== Exercise objective ==
The finished copy must match the records exactly, except that it contains no pictures.

Saved data entries:
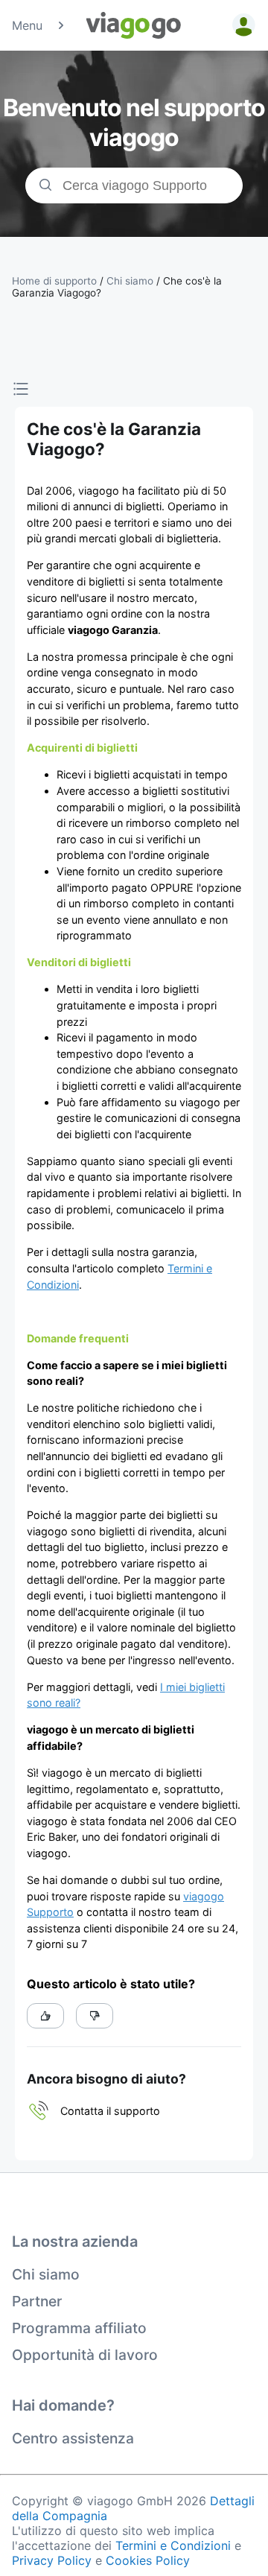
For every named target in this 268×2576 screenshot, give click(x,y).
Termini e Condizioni (173, 2545)
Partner (37, 2301)
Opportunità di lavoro (85, 2355)
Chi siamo (46, 2274)
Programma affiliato (79, 2328)
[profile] (241, 25)
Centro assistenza (73, 2438)
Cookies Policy (148, 2560)
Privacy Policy (52, 2560)
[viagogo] (134, 25)
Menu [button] (27, 25)
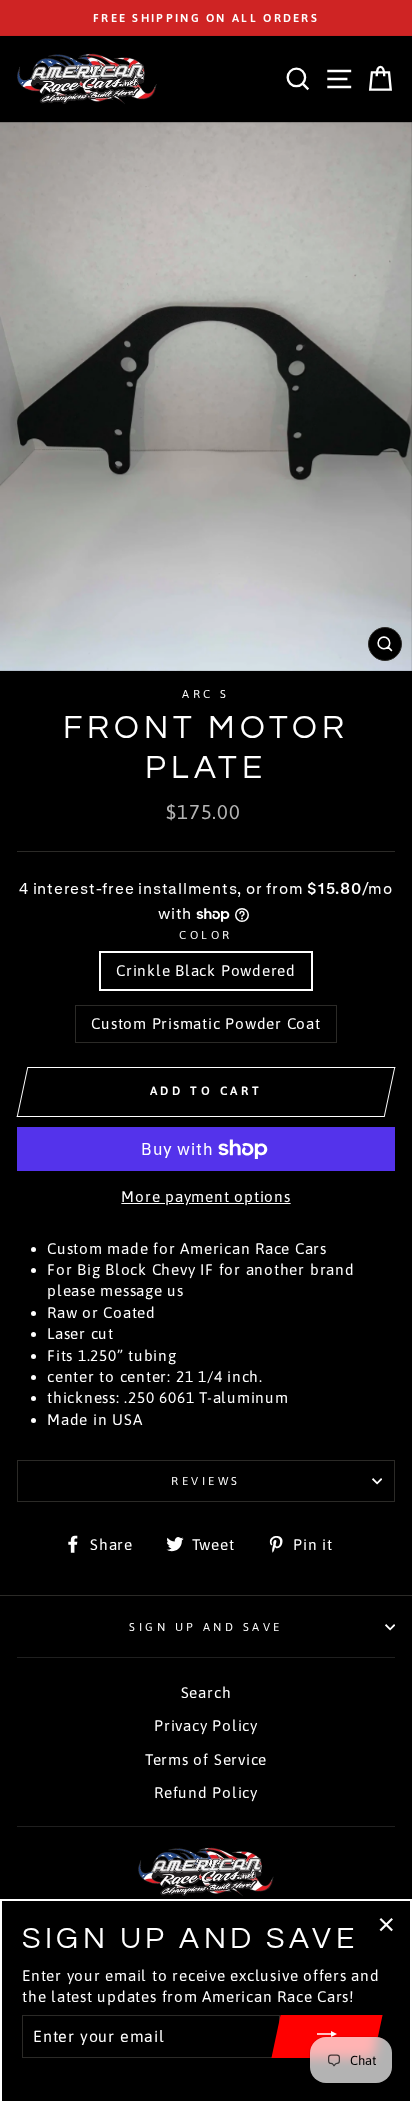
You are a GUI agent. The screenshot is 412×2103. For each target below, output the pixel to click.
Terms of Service (206, 1759)
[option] (206, 18)
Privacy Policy (206, 1725)
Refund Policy (206, 1792)
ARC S (205, 693)
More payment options (205, 1196)
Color (205, 934)
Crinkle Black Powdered (206, 970)
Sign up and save (205, 1626)
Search (206, 1692)
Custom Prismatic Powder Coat (205, 1023)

== Task output ==
For every named target in this 268×2576 screenshot, give click(x,y).
Termini e Condizioni (173, 2545)
Partner (37, 2301)
Opportunità di lavoro (85, 2355)
Chi siamo (46, 2274)
Programma affiliato (79, 2328)
[profile] (241, 25)
Centro assistenza (73, 2438)
Cookies Policy (148, 2560)
Privacy Policy (52, 2560)
[viagogo] (134, 25)
Menu [button] (27, 25)
You are a GUI agent. The screenshot is 412×2103. For each target below, output the pixel to click.
Terms of Service (206, 1759)
[option] (206, 18)
Privacy Policy (206, 1725)
Refund Policy (206, 1792)
ARC S (205, 693)
More payment options (205, 1196)
Color (205, 934)
Crinkle Black Powdered (206, 970)
Sign up and save (205, 1626)
Search (206, 1692)
Custom Prismatic Powder Coat (205, 1023)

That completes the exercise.